"""

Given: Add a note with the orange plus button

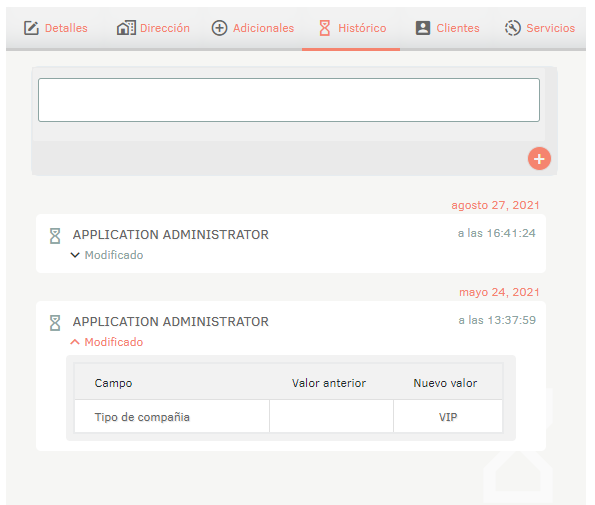Looking at the screenshot, I should (539, 159).
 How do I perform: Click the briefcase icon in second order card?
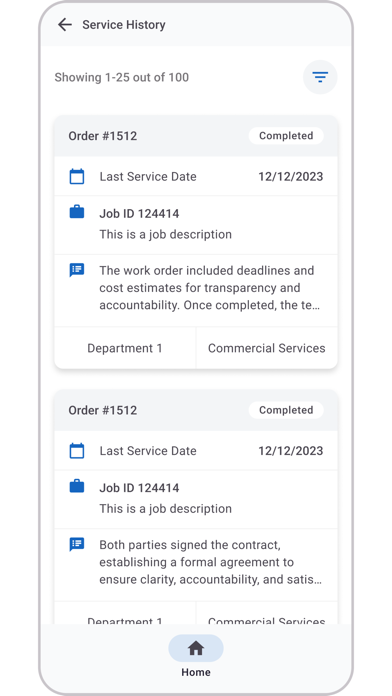[77, 486]
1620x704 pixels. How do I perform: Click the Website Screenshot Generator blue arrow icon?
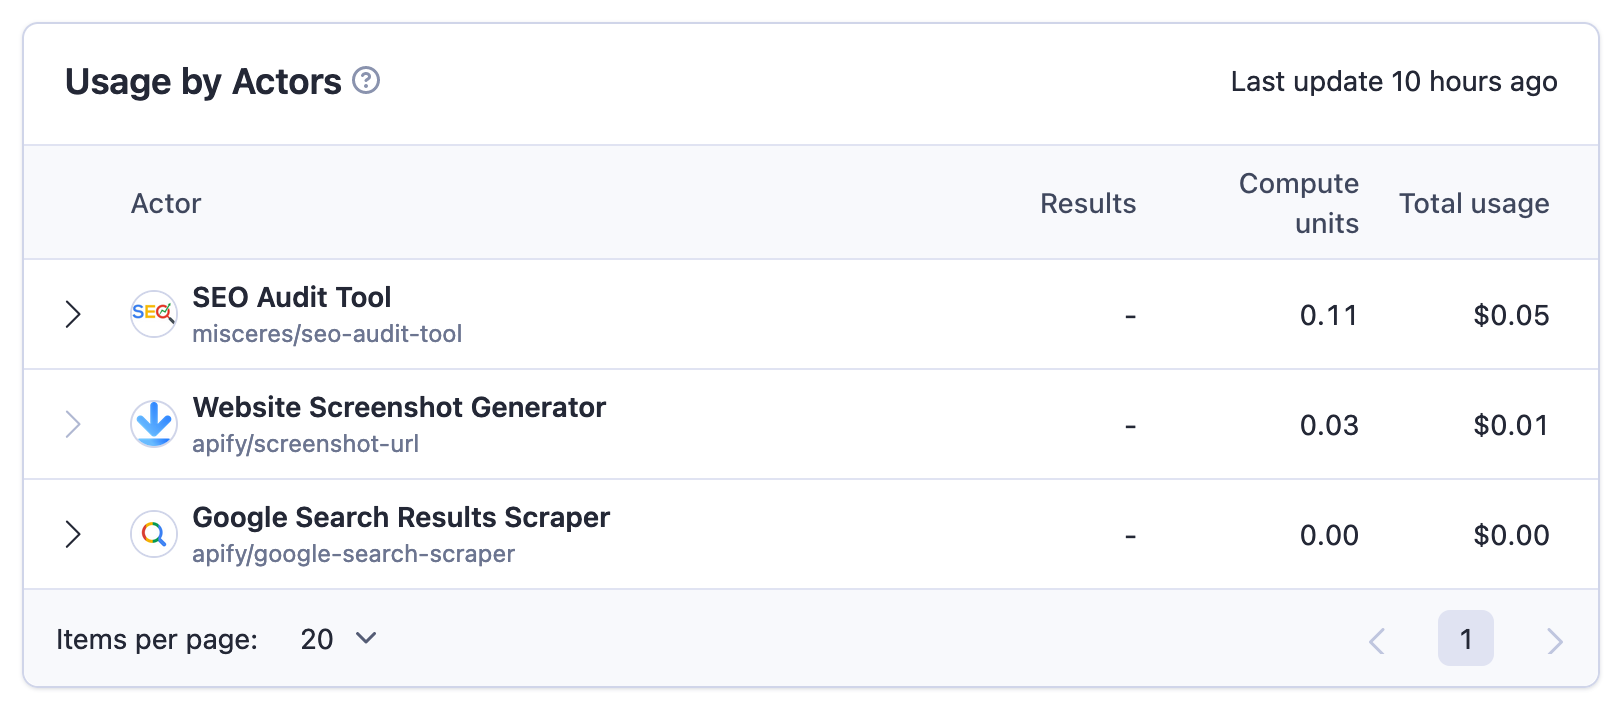tap(153, 424)
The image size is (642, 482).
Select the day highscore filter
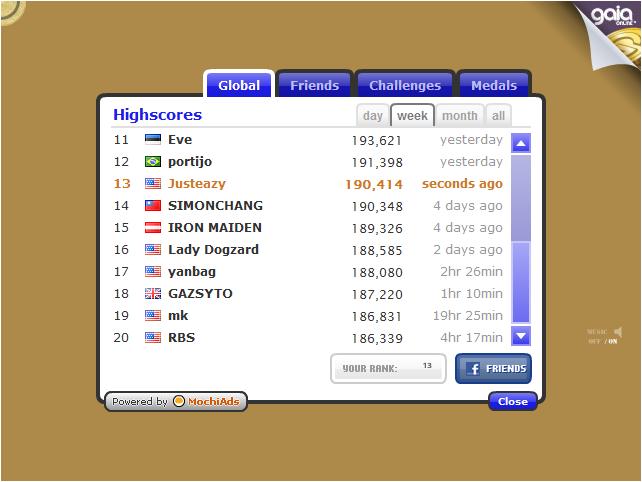tap(373, 116)
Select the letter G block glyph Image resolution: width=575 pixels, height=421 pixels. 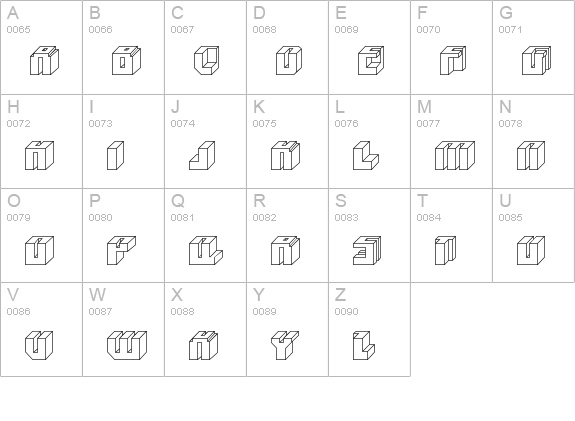tap(536, 61)
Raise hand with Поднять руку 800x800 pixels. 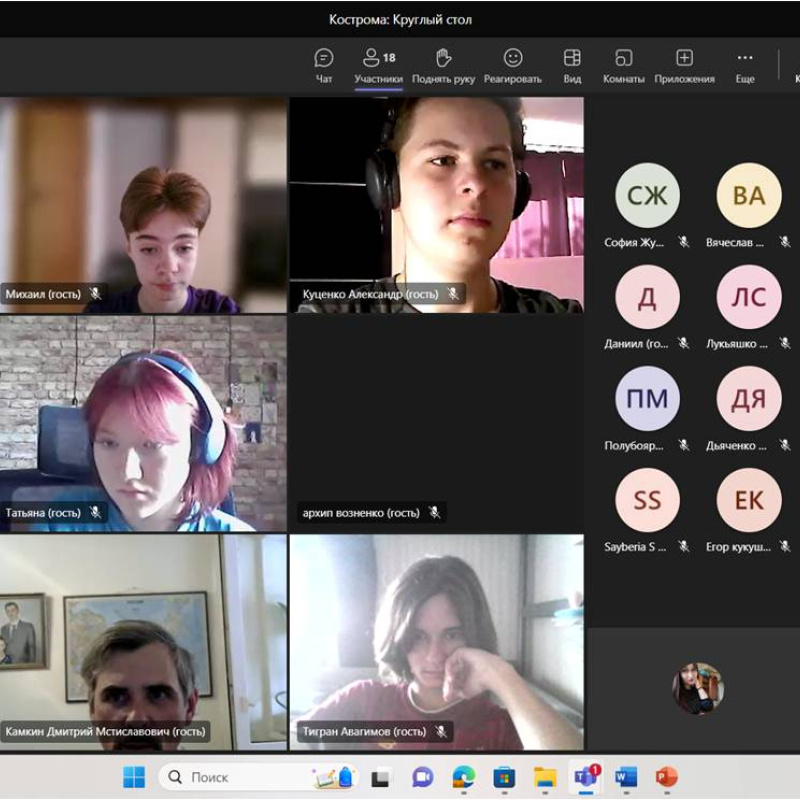tap(443, 65)
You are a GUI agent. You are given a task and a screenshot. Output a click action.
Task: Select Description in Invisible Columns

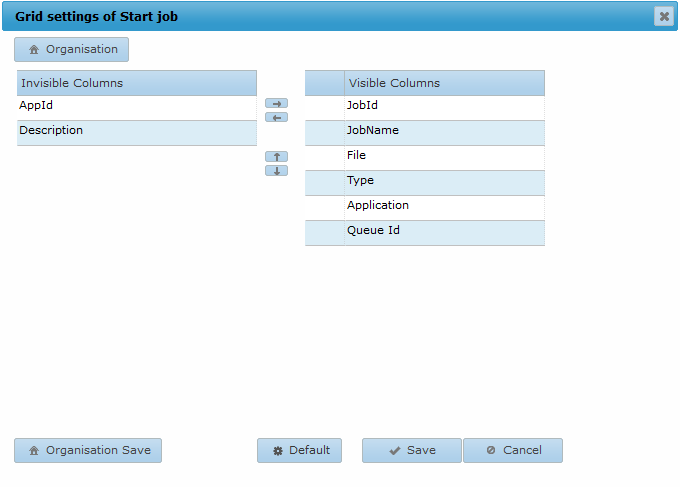pyautogui.click(x=136, y=133)
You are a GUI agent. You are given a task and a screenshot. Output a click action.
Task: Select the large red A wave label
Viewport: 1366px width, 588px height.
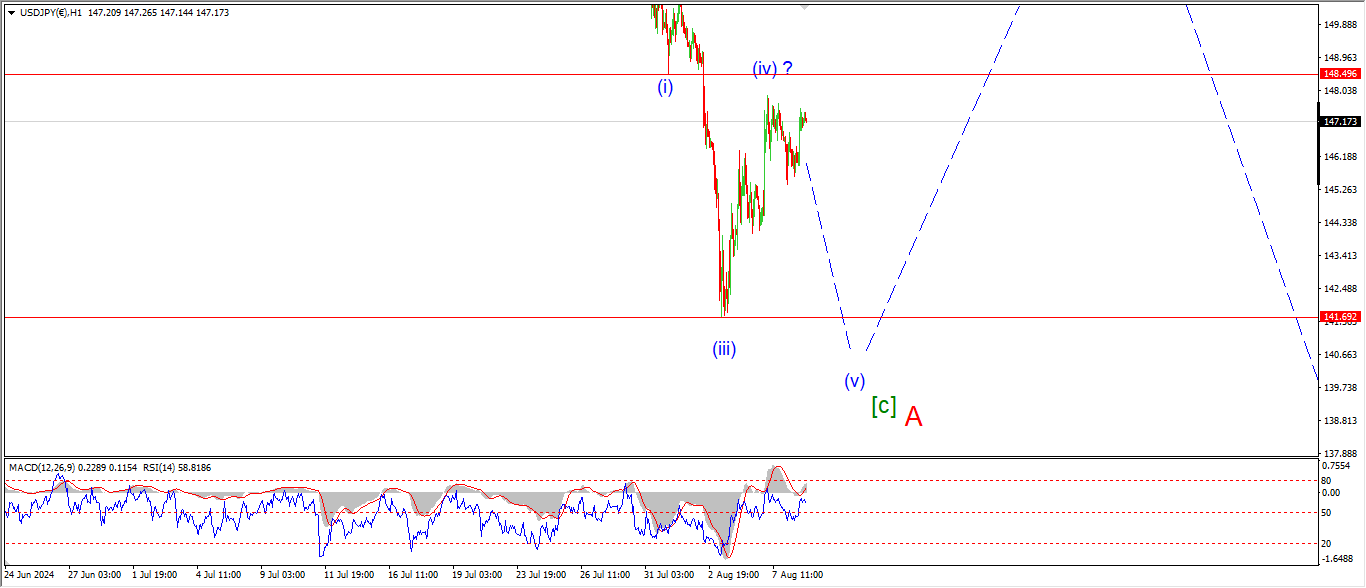[x=913, y=417]
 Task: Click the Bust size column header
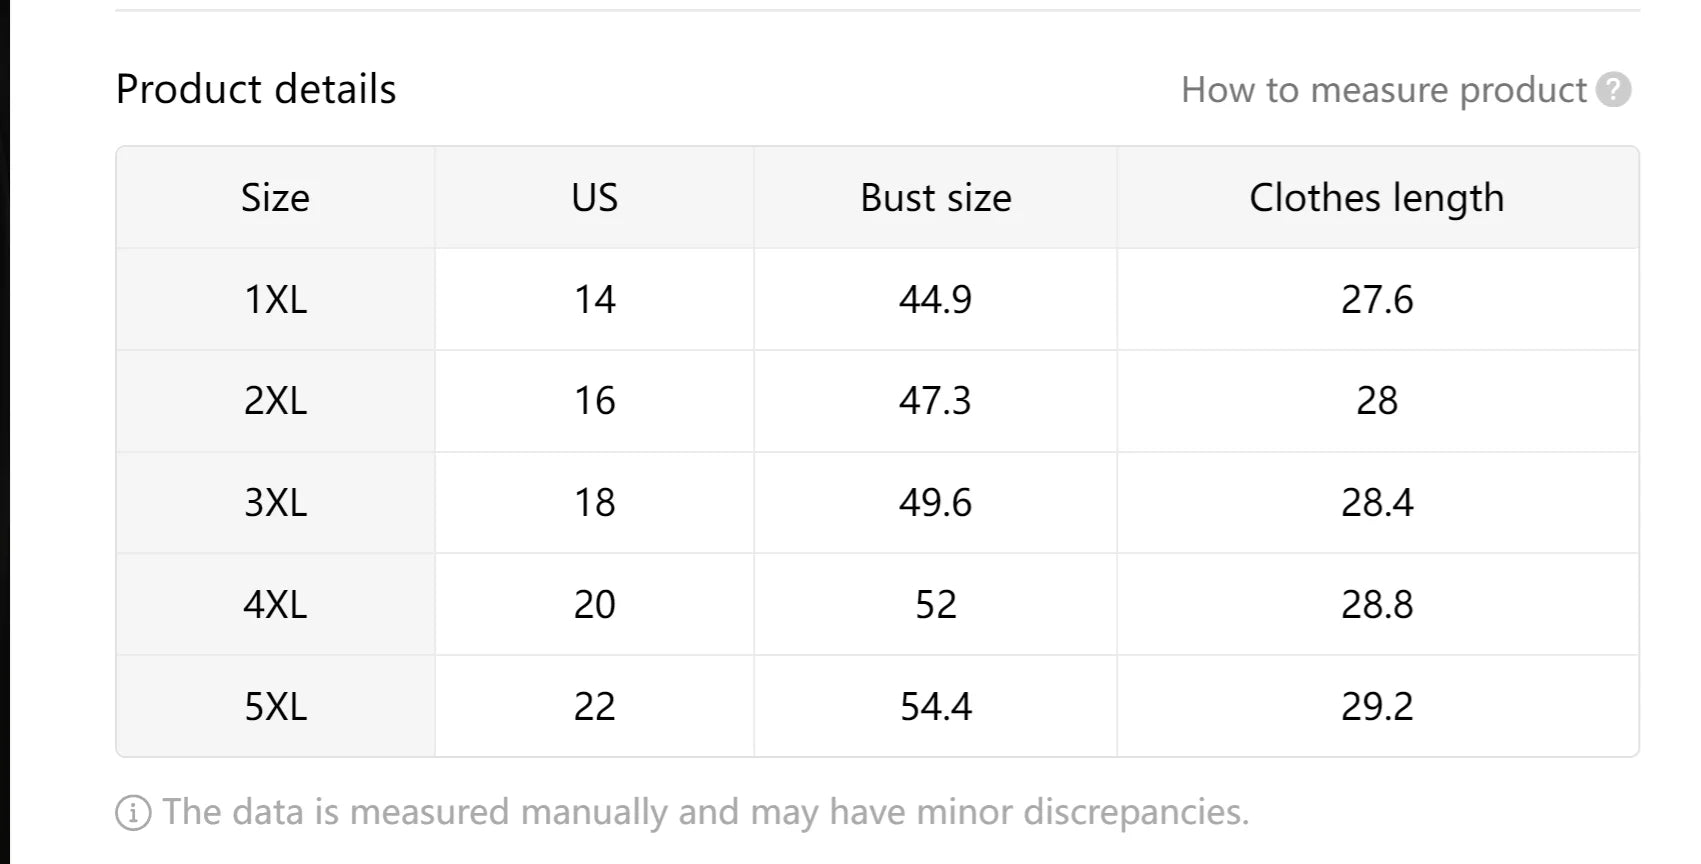(935, 198)
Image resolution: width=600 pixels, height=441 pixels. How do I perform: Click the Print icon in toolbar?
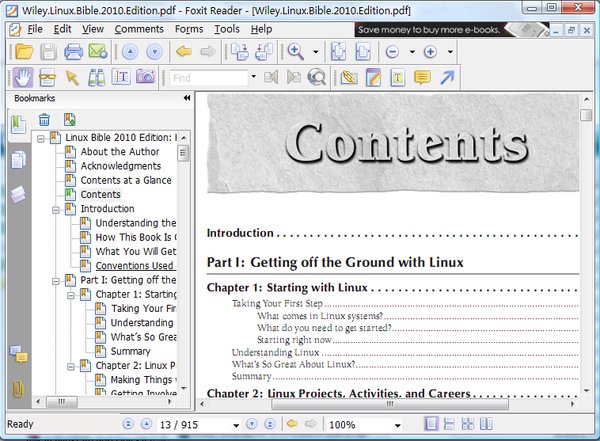[72, 51]

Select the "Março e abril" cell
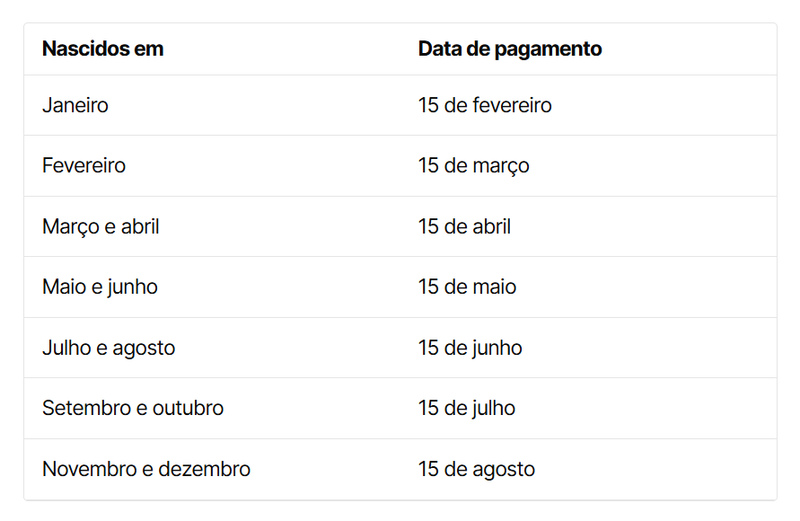(101, 227)
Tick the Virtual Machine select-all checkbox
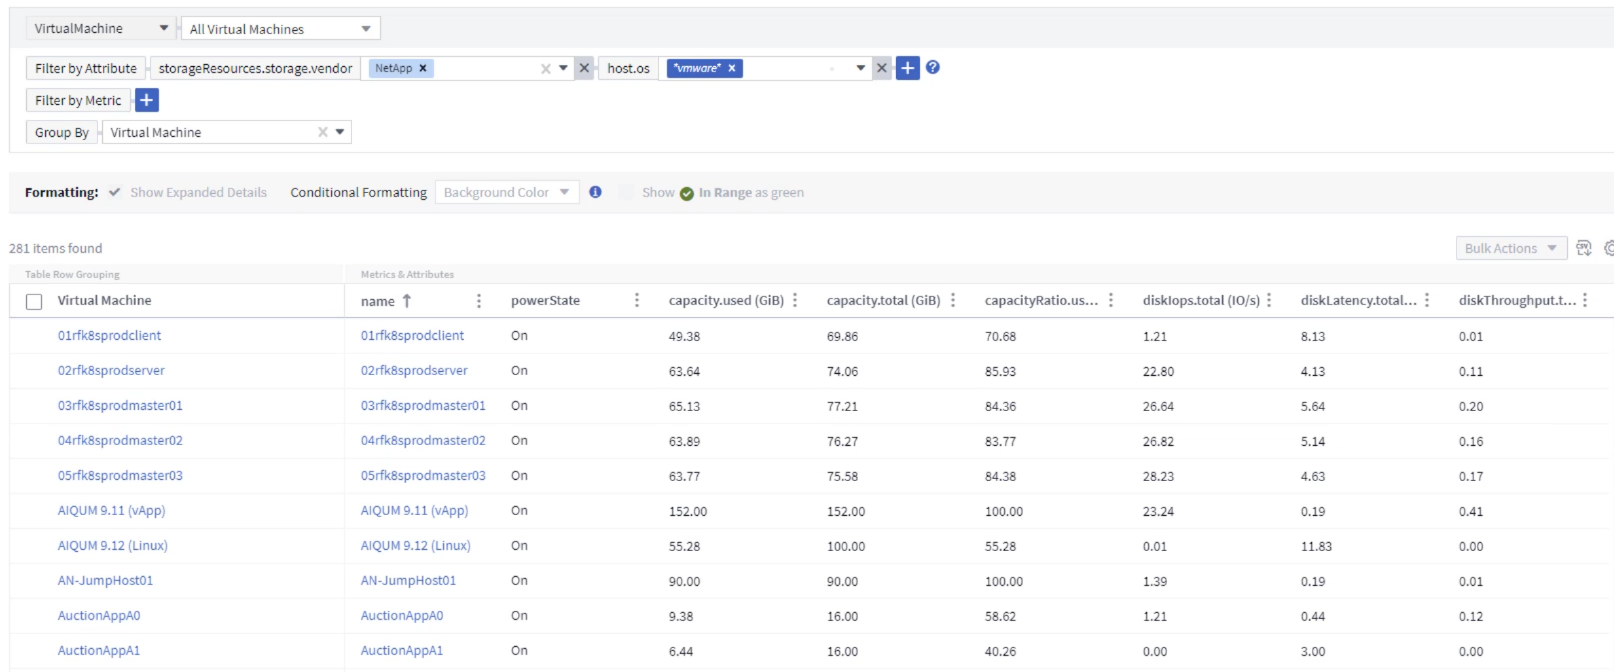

"""

- TASK STATEMENT
Retype the lines exactly. Begin at the one that holds "Task: Select Description in Invisible Columns", stop at the last line of the entries above, and drop the pictures.

- EXERCISE ANSWER
Task: Select Description in Invisible Columns

pyautogui.click(x=136, y=133)
You are a GUI agent. You are given a task and a screenshot. Output a click action.
Task: Select the large red A wave label
Viewport: 1366px width, 588px height.
[x=913, y=417]
 Task: Click the Bust size column header
(935, 198)
Image resolution: width=600 pixels, height=441 pixels. How do I perform: Click the Print icon in toolbar?
[72, 51]

Select the "Março e abril" cell
(101, 227)
Tick the Virtual Machine select-all checkbox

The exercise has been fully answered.